Selected text:
I thought in my own secret soul, if thus

(By the strong sympathy that knits mankind)

A power untried exists in each of us,

By which a fellow-creature’s wavering mind

To good or evil deeds may be inclined;

Shall not an awful questioning be made:

(And we perchance no fitting answer find:)

Whom hast thou sought to rescue or persuade?

Whom roused from sinful sloth? whom comforted, afraid?2 [Note: Mrs. Norton.]

ii. Cain’s Answer

“I know not: am I my brother’s keeper?”

1. The first part of Cain’s answer, “I know not,” was a lie, as most selfish answers are, and behind the lie was the sin of irresponsibility. And do we not continually betake ourselves to these “refuges of lies” in the bitter hour of remorse, in the dreary consciousness of self-degrading fault? “I am not responsible; this tendency to evil, intemperance, gambling, impurity, is the burden of heredity. I might as well blame myself for the shape of my head or the colour of my eyes as for the inevitable dispositions which determine my conduct. I am not responsible.” And all the while we are proving the falseness of the excuse we urge. Why the need to urge an excuse if, indeed, we are not responsible? Did we ever find ourselves compelled to seek such excuse for the shape of our head or the colour of our eyes? Whence, then, this necessity here, where morality is in question, when our own behaviour is at stake? The parallel, in truth, is demonstrated to be a false one by the very process of its assertion. This plea of necessity is but a “refuge of lies” to which the guilty fly; for “conscience does make cowards of us all.”

Listed entries:
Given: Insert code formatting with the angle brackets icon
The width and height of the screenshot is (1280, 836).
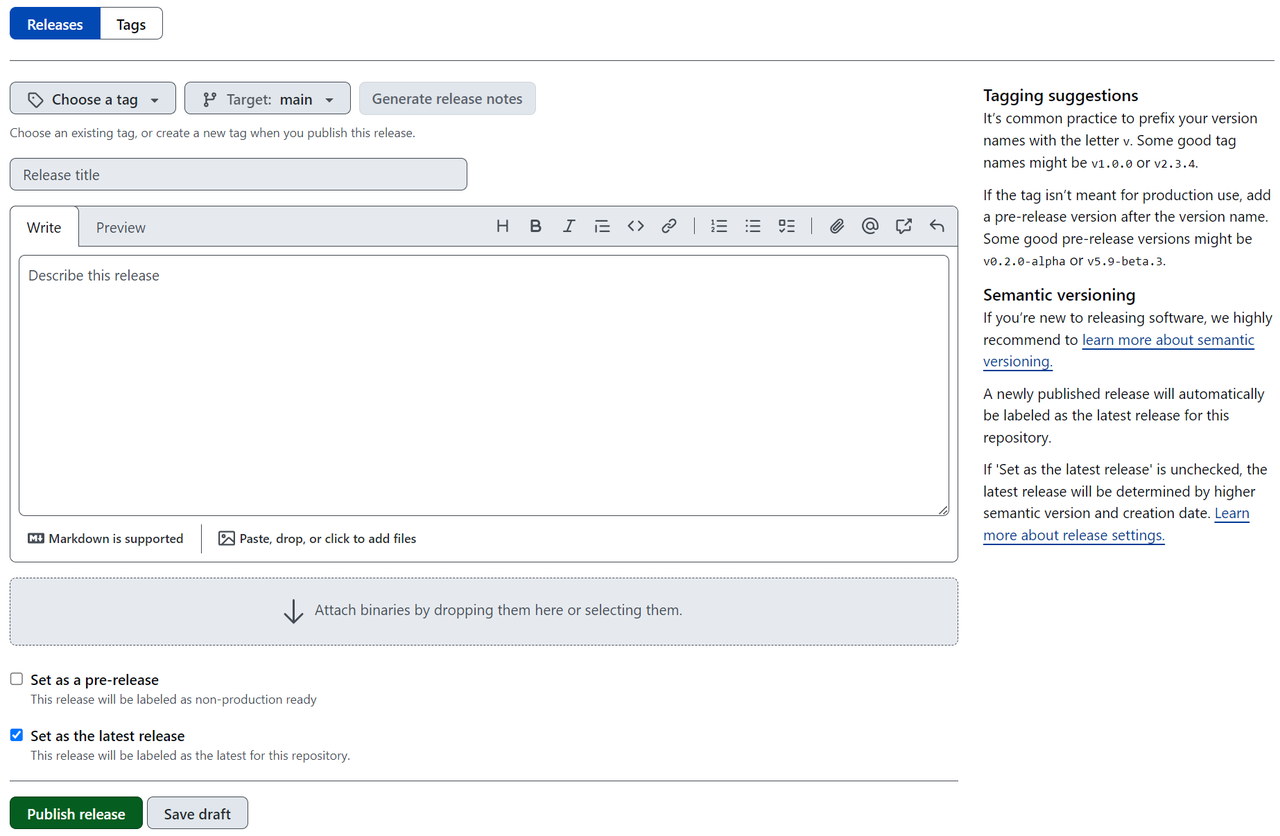Looking at the screenshot, I should click(x=636, y=226).
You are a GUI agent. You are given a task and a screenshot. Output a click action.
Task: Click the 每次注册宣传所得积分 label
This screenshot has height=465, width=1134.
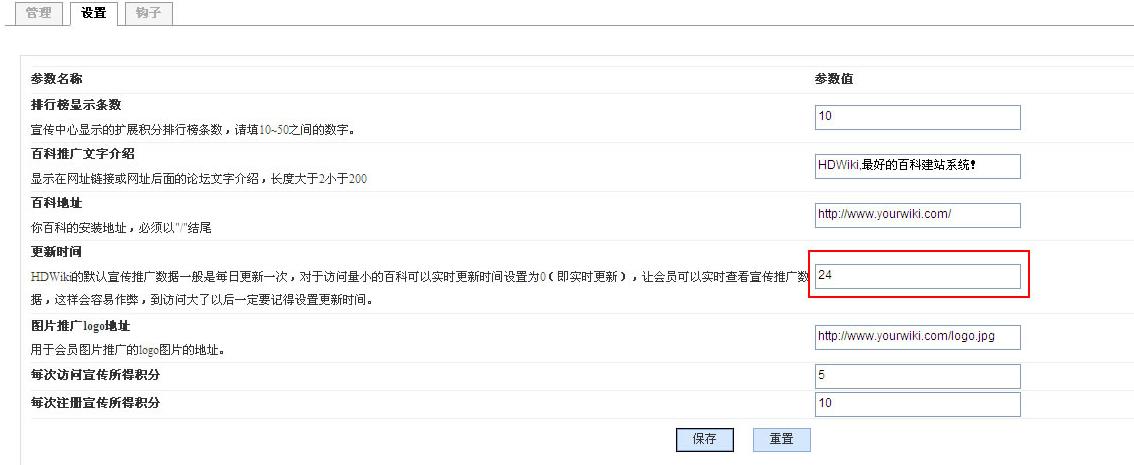click(x=95, y=403)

Instructions:
- A) In the passage on Cain's answer, what does the text say the first part of Cain's reply, "I know not," was?
- B) Extend the passage on Cain's answer from the point where it stops, keeping its voice and manner.
The items are separate from the passage on Cain's answer.

Expected results:
- A) It was a lie, and behind the lie was the sin of irresponsibility.

- B)
2. The second part of Cain’s answer, “Am I my brother’s keeper?” was an insult. To what a shameful pitch of presumptuous insolence had Cain arrived when he could thus insult the Lord God. A man may blaspheme and blaspheme frightfully, but it is usually because he forgets God, and ignores His presence. Cain, however, was conscious that God was speaking to him. He heard Him say, “Where is Abel thy brother?” and yet he dared, with the coolest impertinence, to reply to God, “I know not: am I my brother’s keeper?” As much as to say—“Do you think that I have to keep him as he keeps his sheep? Am I a shepherd as he was, and am I to take as much care of him as he did of a lame lamb?” The cool insolence of Cain is an indication of the state of heart which led up to his murdering his brother; and it was also a part of the result of his having committed that terrible crime. He would not have proceeded to the cruel deed of bloodshed if he had not first cast off the fear of God and been ready to defy his Maker. Having committed murder, the hardening influence of sin upon Cain’s mind must have been intense, and so at last he was able to speak out to God’s face what he felt within his heart, and to say, “Am I my brother’s keeper?”

3. Thus, first with a lie, and then with an insult, Cain replies to God’s question. But the question is not a negative one, and it cannot be answered negatively. Men often urge the innocence of their conduct: they say, they are sure that they have never done any one any harm. The excuse is a salve to the conscience of careless people, who are using their lives here for mere pleasure and frivolity. Almost all such persons will tell you that they are doing no harm; and this is not to be wondered at, because every one who does what is foolish and shortsighted must have some way of justifying himself, otherwise he would hardly act in a foolish and shortsighted way; and this plea that he is doing no one any harm is the simplest and most plausible that can be set up. But is it likely to be true that a man—even the best of men—has never hurt his neighbour by word or deed? Many men think so, and there is much to strengthen them in their belief; it is the commonest thing in the world to hear the most loose and ungodly lives excused upon this plea, that such an one was after all a good kind of man and never did any one any harm. Look closely at this notion of doing no one any harm and see what it is worth. How far will it bear examination? Is it not really a repetition of the old excuse of Cain, “Am I my brother’s keeper?” If we spend all our time taking the weeds out of our garden, we shall certainly not gather any flowers; so, if we never get beyond the principle of doing no harm to our neighbour, it is just as certain that we shall do him no good. The question is a positive one, and in some way or other—each man’s conscience knows best how—God expects from each one of us the positive answer, I am my brother’s keeper.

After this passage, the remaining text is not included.